I still think you're nuts for wanting 18" wheels to commute into NYC. 

Of course, I've never had 18" wheels, so you can ignore me.


----------



## Plaz (Dec 19, 2001)

rumratt said:


> I still think you're nuts for wanting 18" wheels to commute into NYC.
> 
> Of course, I've never had 18" wheels, so you can ignore me.


 I understand... but as far as NJ-NYC commutes go, mine will be over pretty mellow road. The harshest road I think I'll see is the 495 onramp loop into the Lincoln. In the city itself, it will be 10th ave north to 56th/57th area.
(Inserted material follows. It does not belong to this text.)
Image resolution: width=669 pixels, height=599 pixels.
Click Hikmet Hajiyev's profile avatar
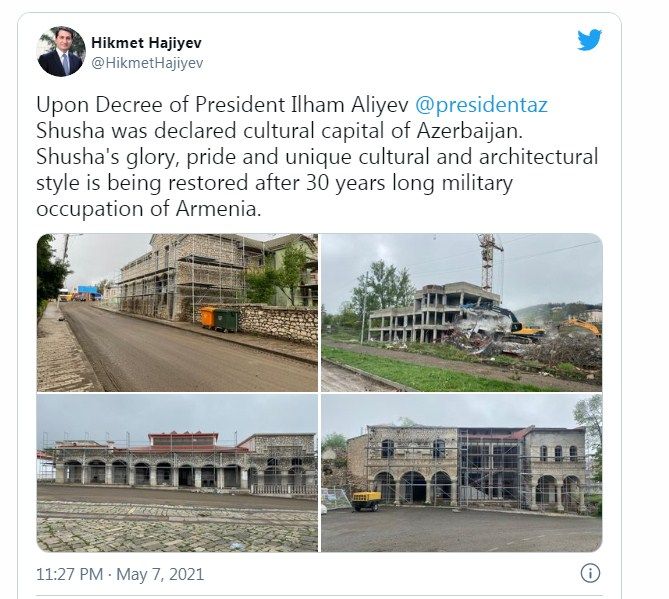60,52

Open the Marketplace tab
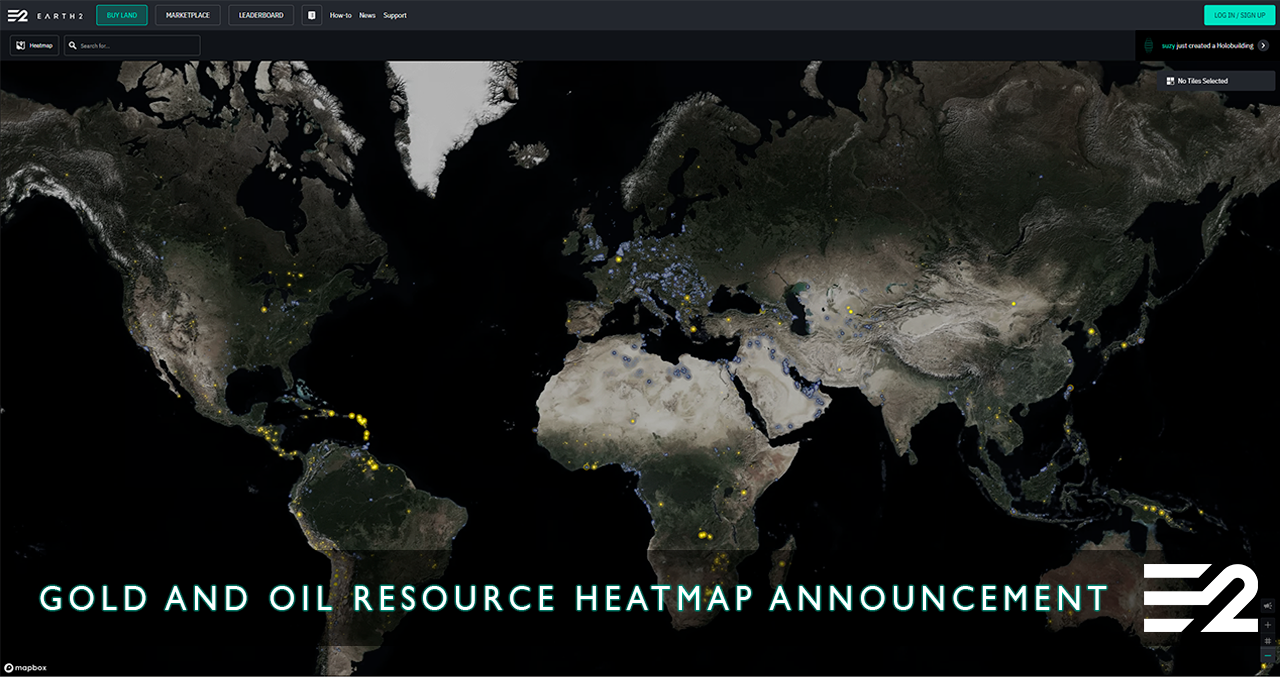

Not bad streets in the grand scheme of things.

Of course, I'll be kicking myself, going :tsk:  , saying "rum(r)att was right." when I dent my first rim. :rofl:


----------



## Plaz (Dec 19, 2001)

palooka666 said:


> also are you sure you want the s03s? I just installed a set on my acs type2 18's (225/40 all around). I hadn't noticed any of the tramlining everyone was complaining about, until i drove to my fiances this weekend (central NJ). Jersey roads kind of bring the worst out of them, never thought i'd actually have something nice to say about driving around on Philly roads....
> 
> whichever of the 18's you get, get the stronger of the two wheels, you'll need it over here. I've done well avoiding potholes but got forced to ride through one that felt like could have eaten a few rims before i hit it.
> 
> *edit: my next set might be the yoko avs es100's. Though the so3 wet traction is phenomenal... almost too good.


 It's either S-03s, or giving a shot to the Eagle F1 GS-D3s... and those are on back order for the rear 255s. I love my S-03s, and actually kind of like a little tramlining, oddly enough... but I'm sure it will be more irritating in NJ than out here, given the generally more rutted roads back there.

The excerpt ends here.